→ Reading text
* * * * * * * * *
INTRODUCTION
FINANCIAL ASSETS
An asset is any possession that has value in an exchange. It can be tangible or intangible, the latter being a
financial asset. Specifically, a financial asset is a claim to a future benefit. For example, in the case of an
automobile loan the borrower issues a note to the lender, who now holds a claim to future cash flows.
Debt versus Equity Instruments
A debt instrument is a contractual claim, paying fixed dollar amounts. An equity instrument (or residual claim)
obligates the issuer to pay the holder an amount based on earnings after holders of debt instruments are paid.
Some securities combine both debt and equity features, such as preferred stock or convertible debt.
Price of a Financial Asset and Risk
The price (or value) of any financial asset is equal to the present value of expected cash flows. The return on an
asset is the amount paid to the investor relative to the price paid by him. Related to return is the degree of risk,
namely the certainty of expected cash flows. The degree of risk ranges from very low -- as in the case of payments
on U.S. Treasury securities -- to very high in the cases of some equities and low-rated bonds. Uncertainty or risk
takes several forms: (1) purchasing power risk (or inflation risk); (2) credit or default risk; (3) foreign
exchange risk.
Financial Assets versus Tangible Assets
,Both types of assets are expected to generate cash flows to their owners. They are also linked in the sense that
tangible assets are financed by the issuance of some type of financial claim, e.g. mortgages finance commercial
buildings. The use of the offices generates income that helps pay off the loan.
Role of Financial Assets
The principal economic functions of financial assets are: (1) to transfer funds from persons who have surplus funds
to those who need funds to invest in tangible assets (e.g. mortgage funds lending to homebuyers); (2) transfer
funds in such a way as to redistribute the unavoidable risk associated with the cash flow generated by tangible
assets among those seeking and those providing the funds (seekers of funds ask others to share the risks in their
undertakings).
* * * * * * * * *
→ Dataset rows
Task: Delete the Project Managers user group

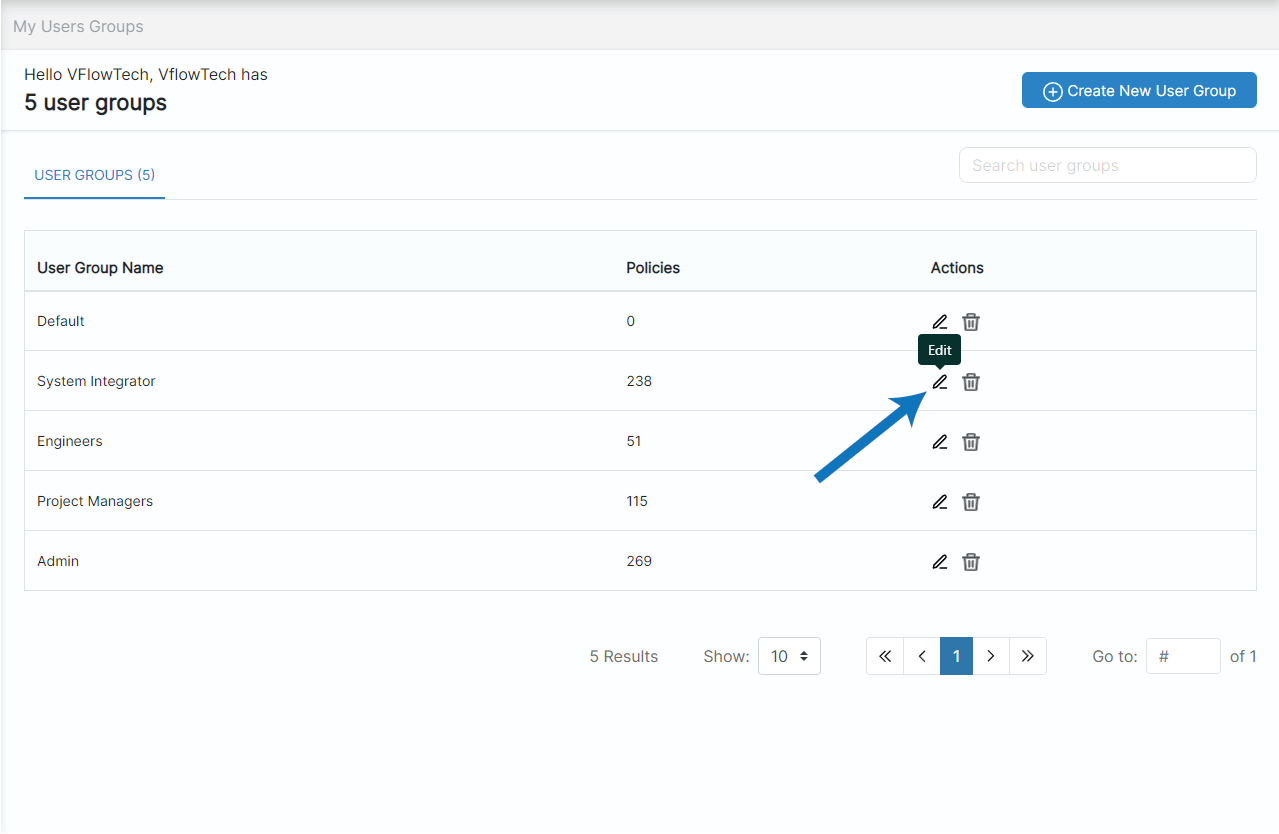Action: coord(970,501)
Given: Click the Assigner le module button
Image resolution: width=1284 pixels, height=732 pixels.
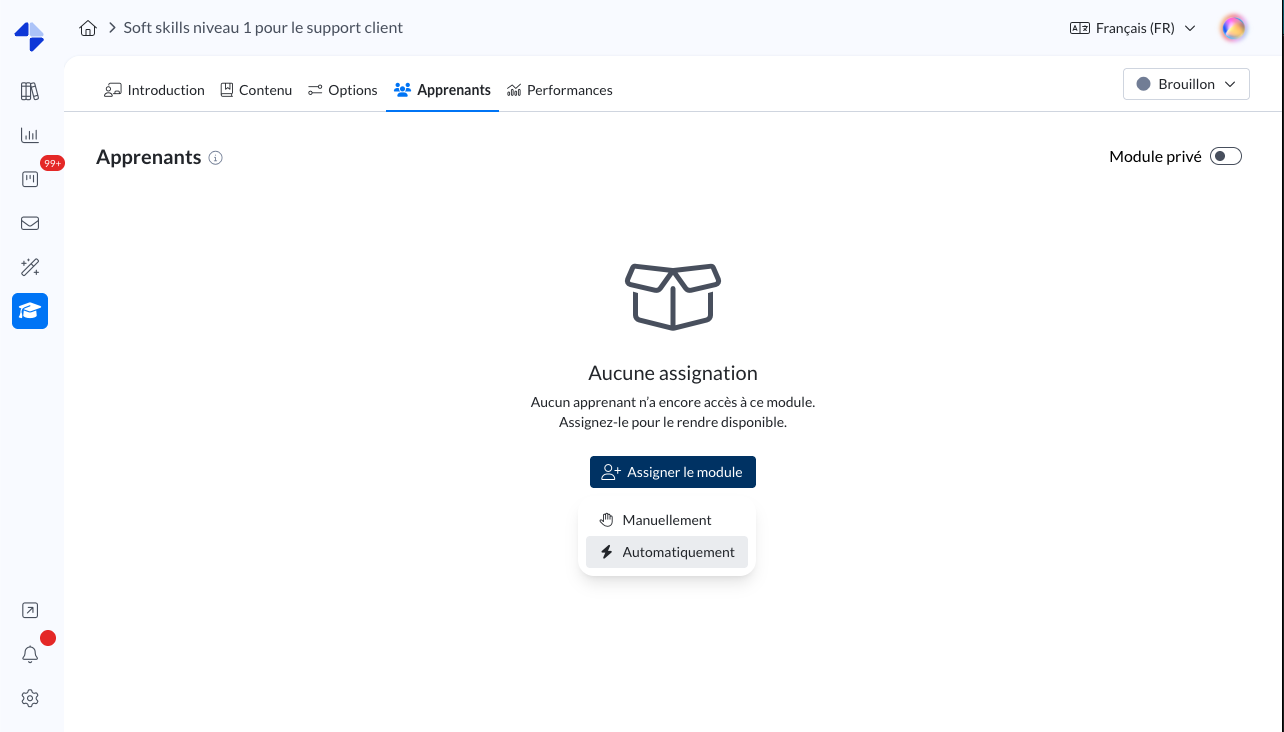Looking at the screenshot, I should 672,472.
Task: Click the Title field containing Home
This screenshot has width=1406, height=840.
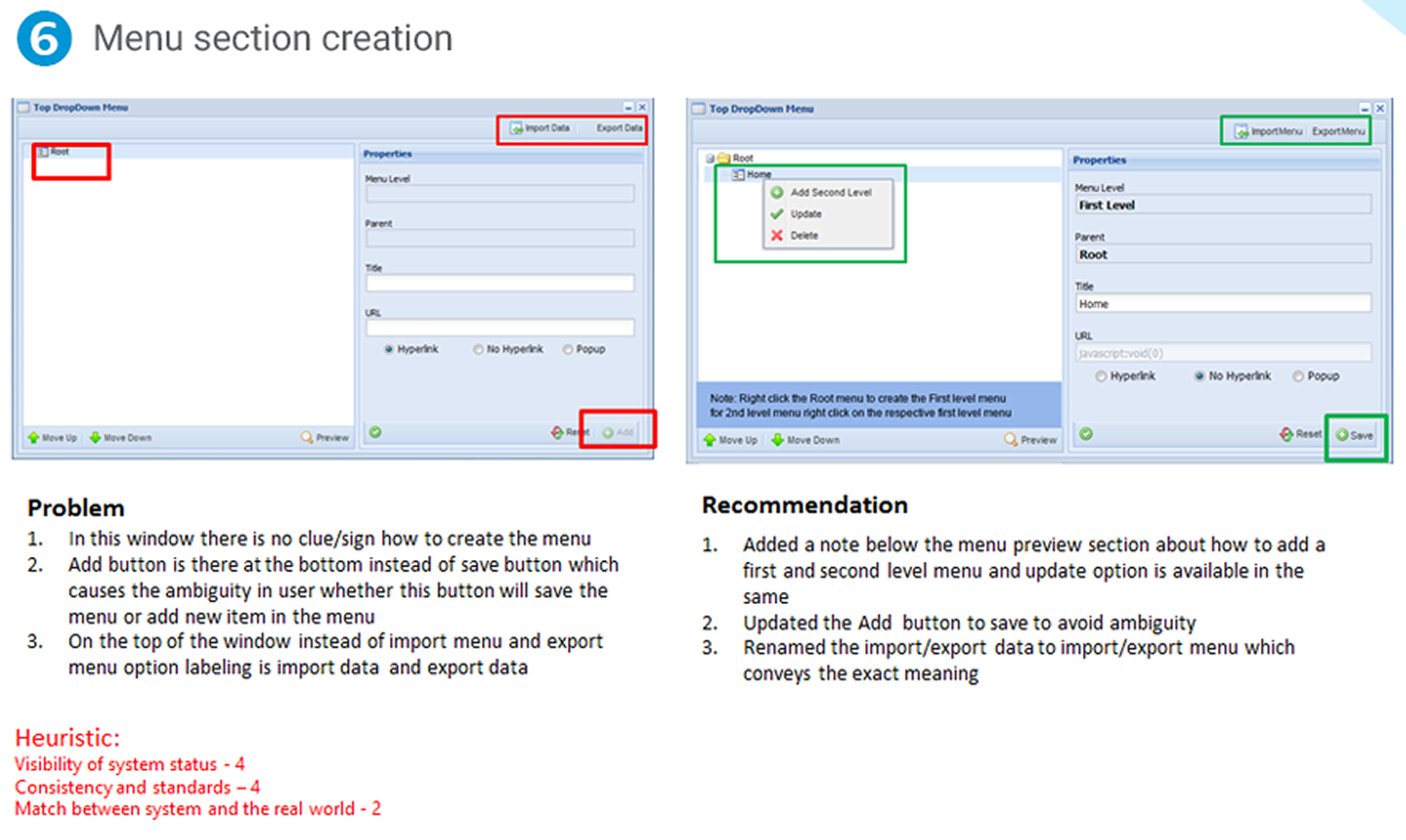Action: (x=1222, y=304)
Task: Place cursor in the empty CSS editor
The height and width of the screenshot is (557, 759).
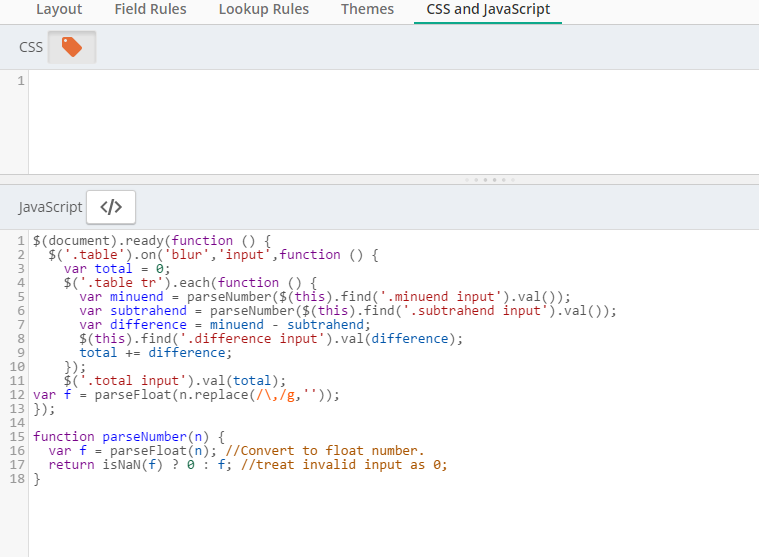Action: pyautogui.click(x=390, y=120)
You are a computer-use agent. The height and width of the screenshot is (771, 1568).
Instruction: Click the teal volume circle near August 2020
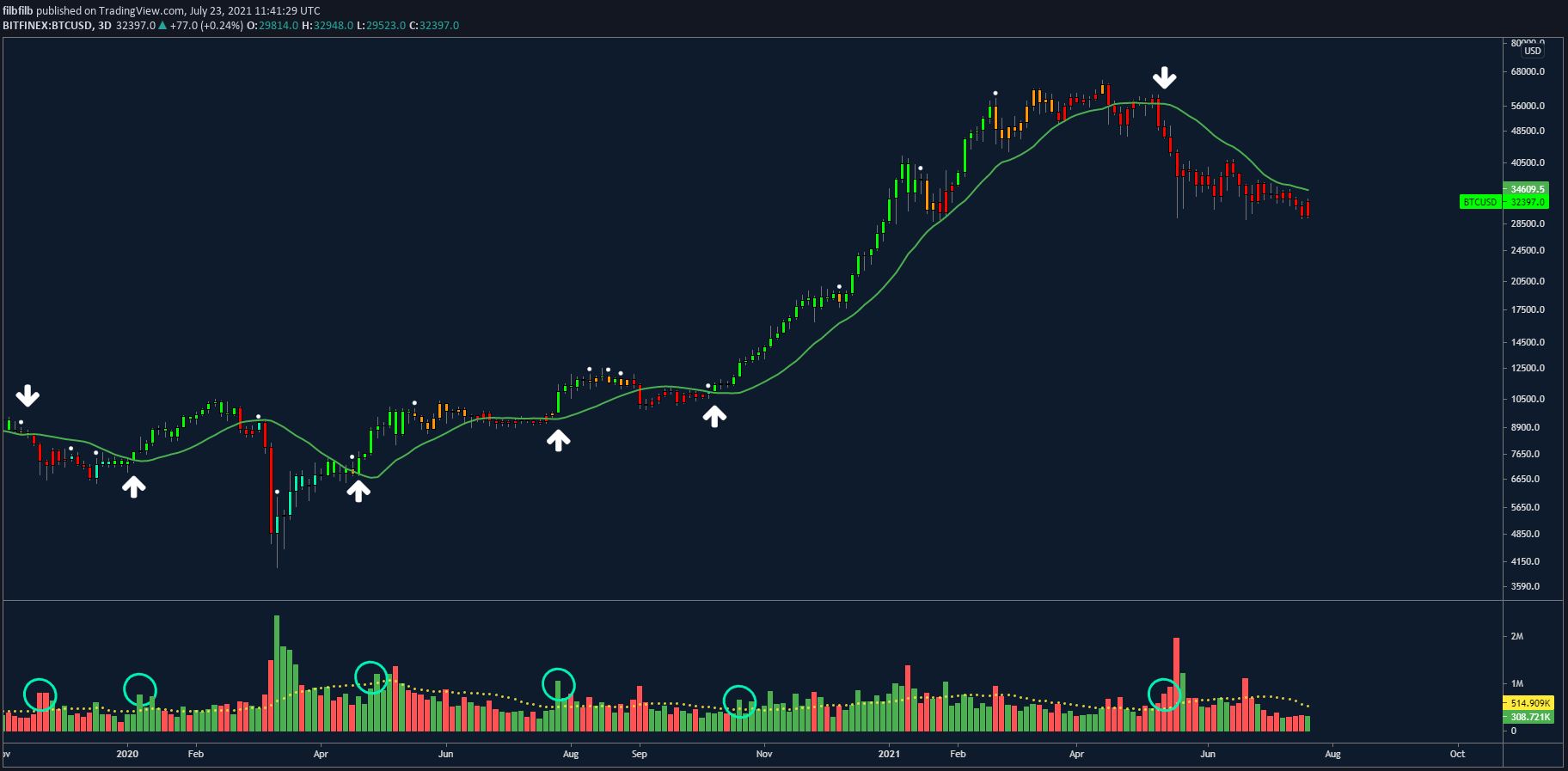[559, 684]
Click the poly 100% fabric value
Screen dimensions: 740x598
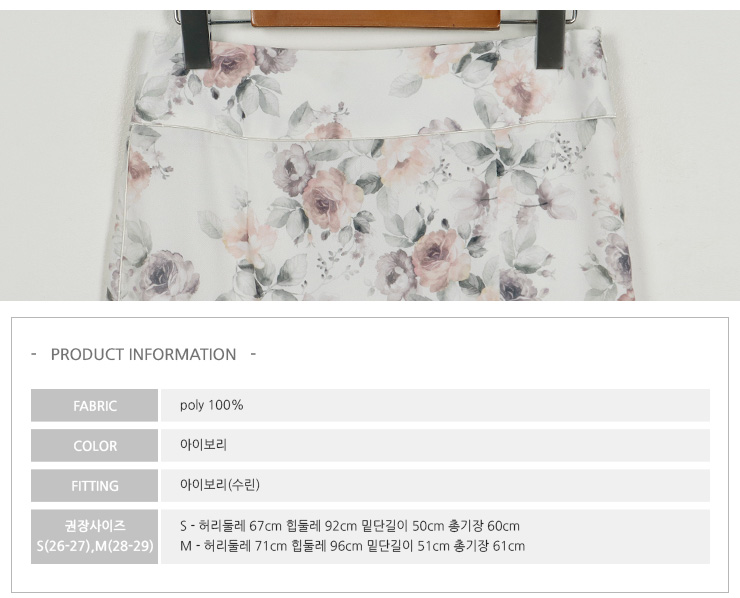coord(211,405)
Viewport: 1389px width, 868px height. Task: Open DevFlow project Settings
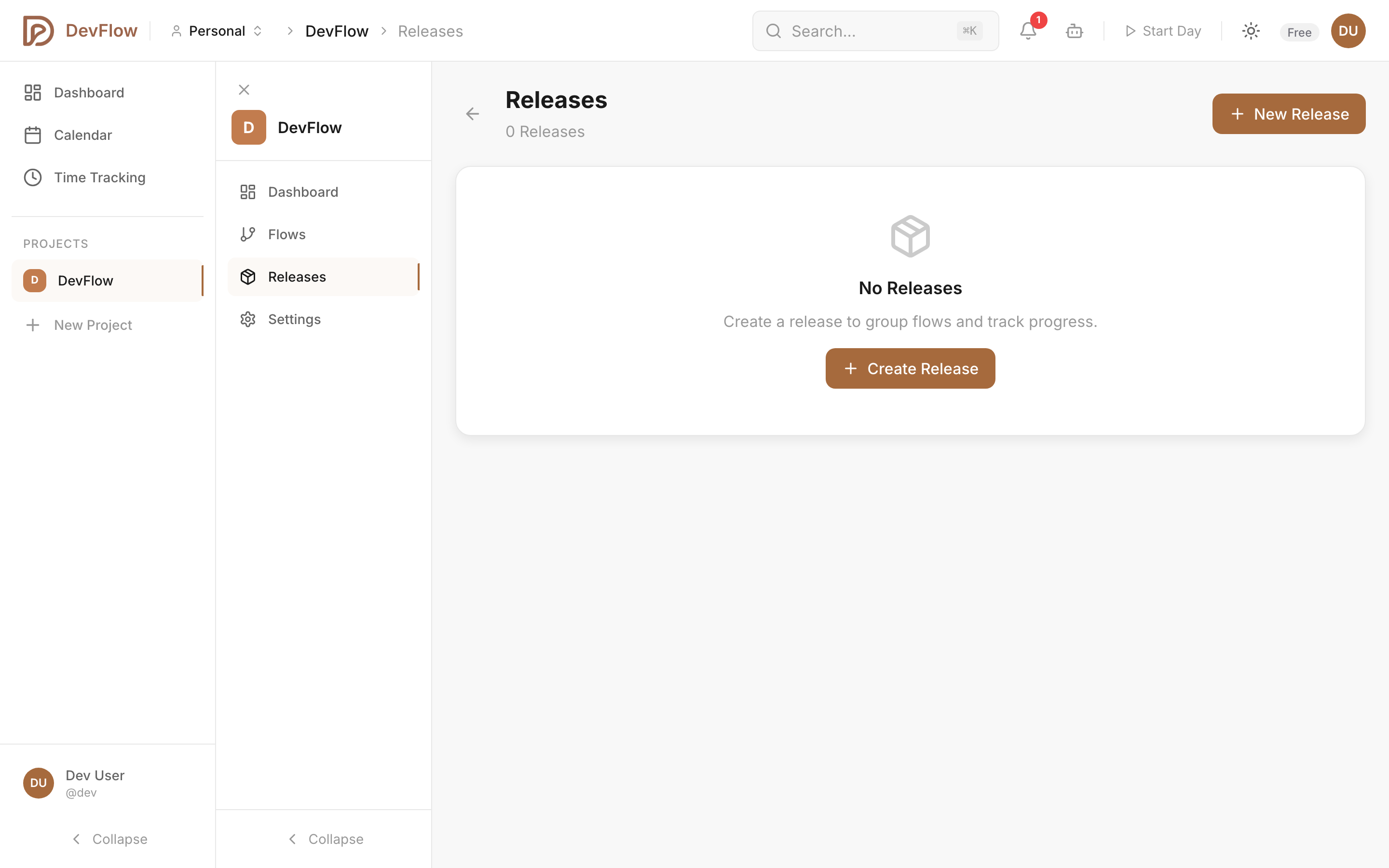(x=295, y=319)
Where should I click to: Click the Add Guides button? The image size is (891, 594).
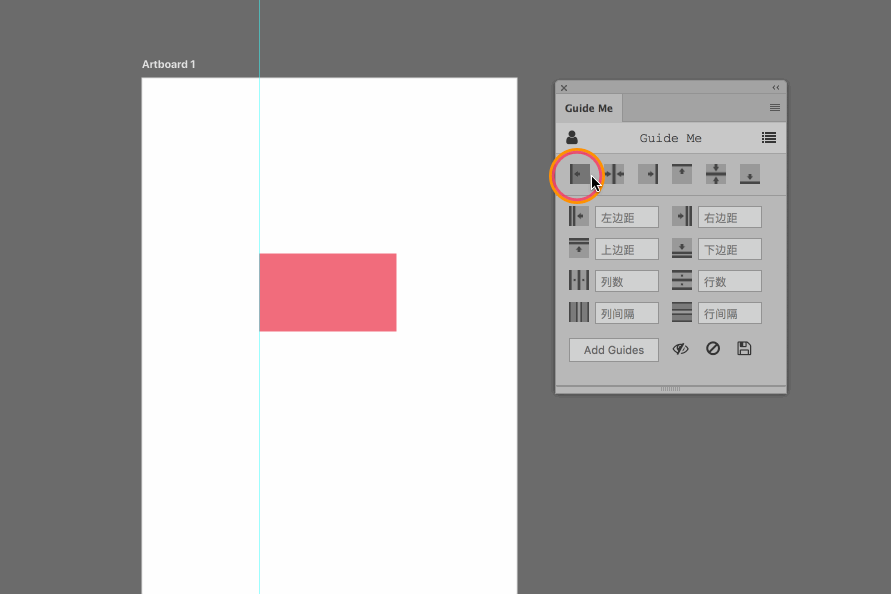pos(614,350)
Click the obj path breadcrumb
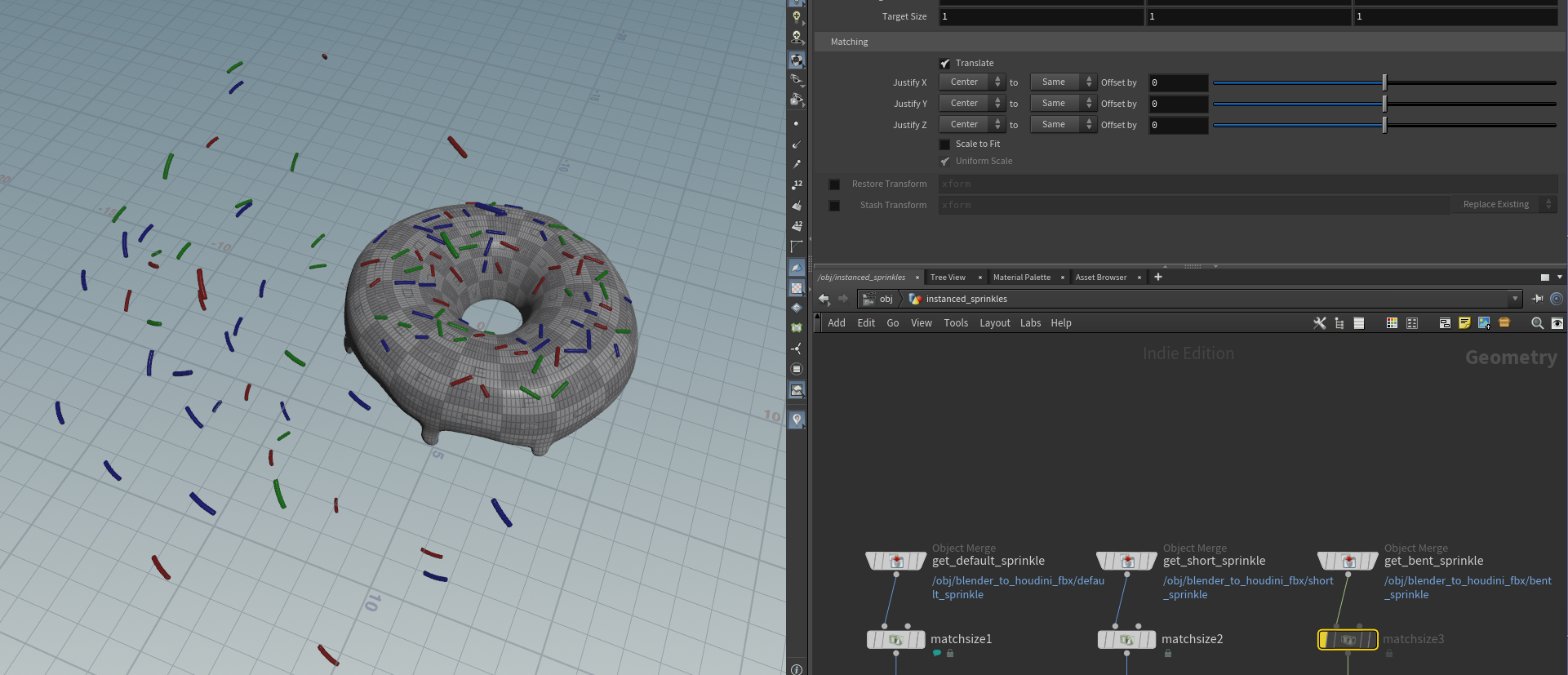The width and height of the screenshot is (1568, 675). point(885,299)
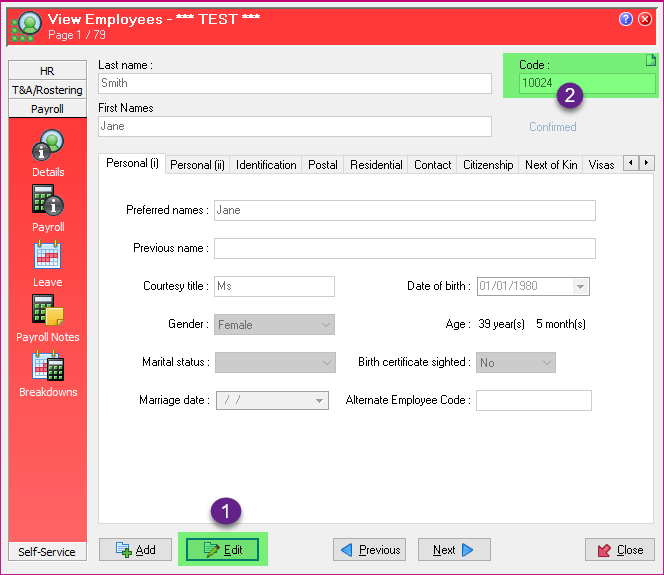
* * * * * * * * *
→ Directions for this task
Copy the passage of the financial assets text starting at "obligates the issuer" and ending at "or convertible debt.", swapping "preferred stock" for "common stock".

→ Complete output
obligates the issuer to pay the holder an amount based on earnings after holders of debt instruments are paid.
Some securities combine both debt and equity features, such as common stock or convertible debt.